Para Camilla, a pesquisa é um dos grandes retornos que a Universidade pode oferecer à sociedade. Ela considera que o trabalho desenvolvido durante o projeto configura um ponto de inflexão para as artes plásticas. Foi necessária muita leitura sobre estratégias para levar o ateliê de pintura aos idosos, e sobre a velhice e o uso da arte para acessar a subjetividade das pessoas.
A cada semana, Camilla e Daiane propunham um novo tema aos potenciais artistas. Coordenadora do projeto, Tatiana explica que foram apresentadas temáticas relativas ao contexto socioemocional, à relação familiar, à infância, e aos projetos para o futuro. O intuito era ofertar um contexto para ajudar o desenvolvimento pessoal dos idosos.
“Na psicologia e na pedagogia, temos muita pesquisa sobre o desenvolvimento do ser humano com arte, mas não temos muitas investigações sobre o tema nas artes visuais”, analisa a estudante. “Eu mesma mudei muito depois dessa experiência, que me tocou bastante. Acredito que foi uma experiência transformadora para os participantes.”

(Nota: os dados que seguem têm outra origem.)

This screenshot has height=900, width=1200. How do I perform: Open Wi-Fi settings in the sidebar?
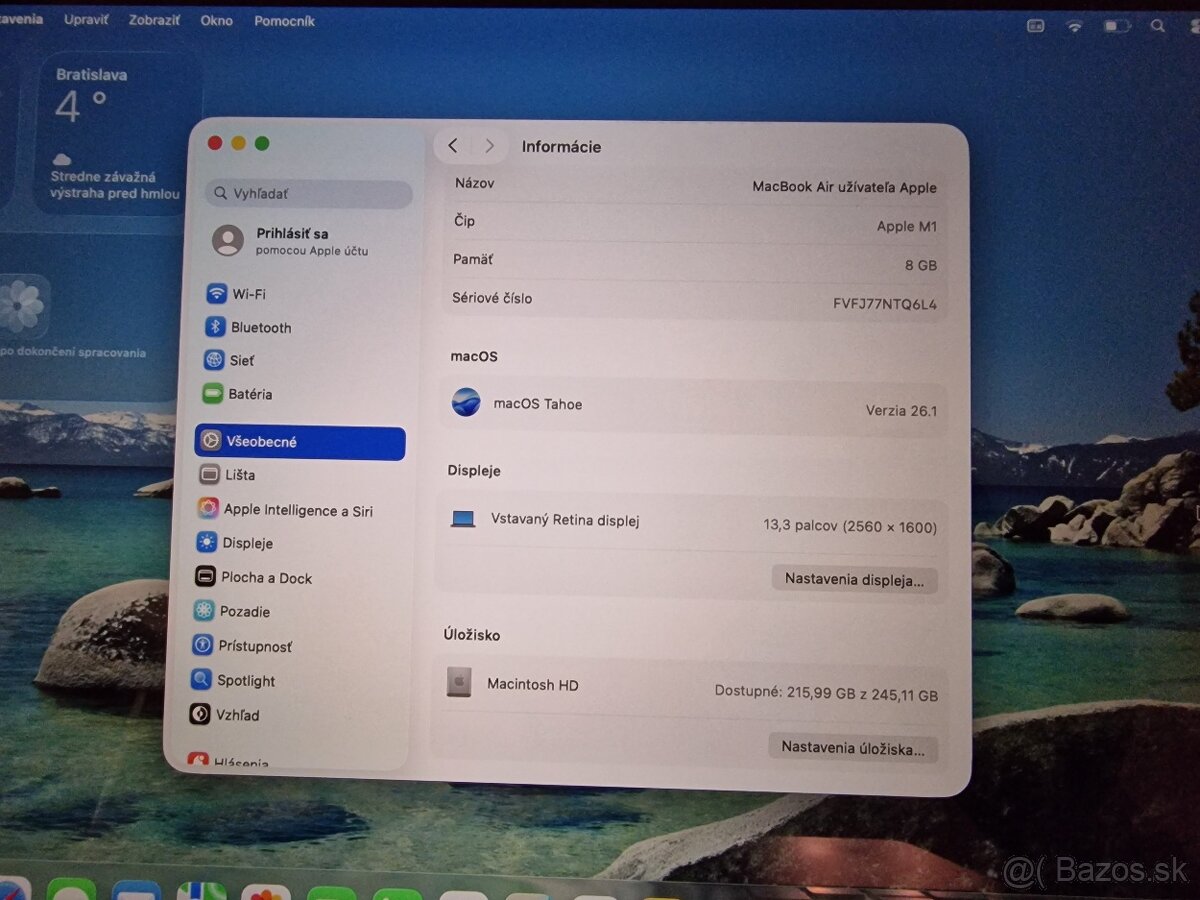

Zé Ferreira concorda. Além de encontrar um novo propósito para o futuro, ele relata que a convivência entre os idosos na Unai melhorou. “Um não queria participar e ficou umas três oficinas sem pintar, até que pegou um pincel e a evolução aconteceu: aquela pessoa ranzinza acabou, já ri, já conversa”, conta.
“As pessoas que estão na Unai são muito solitárias, com muitos problemas nas relações pessoais. Mas depois da oficina, alguns que eram mais rebeldes até melhoraram o comportamento”, completa.
Camilla afirma que há planos de serem realizadas outras exposições com o material já desenvolvido, além de dar continuidade às oficinas.
As atividades do projeto aconteceram de forma voluntária e sem apoio financeiro ou patrocínio, desde seu início. Para a produção da exposição, o grupo contou com a ajuda de colaboradores diversos, por meio de uma vaquinha on-line.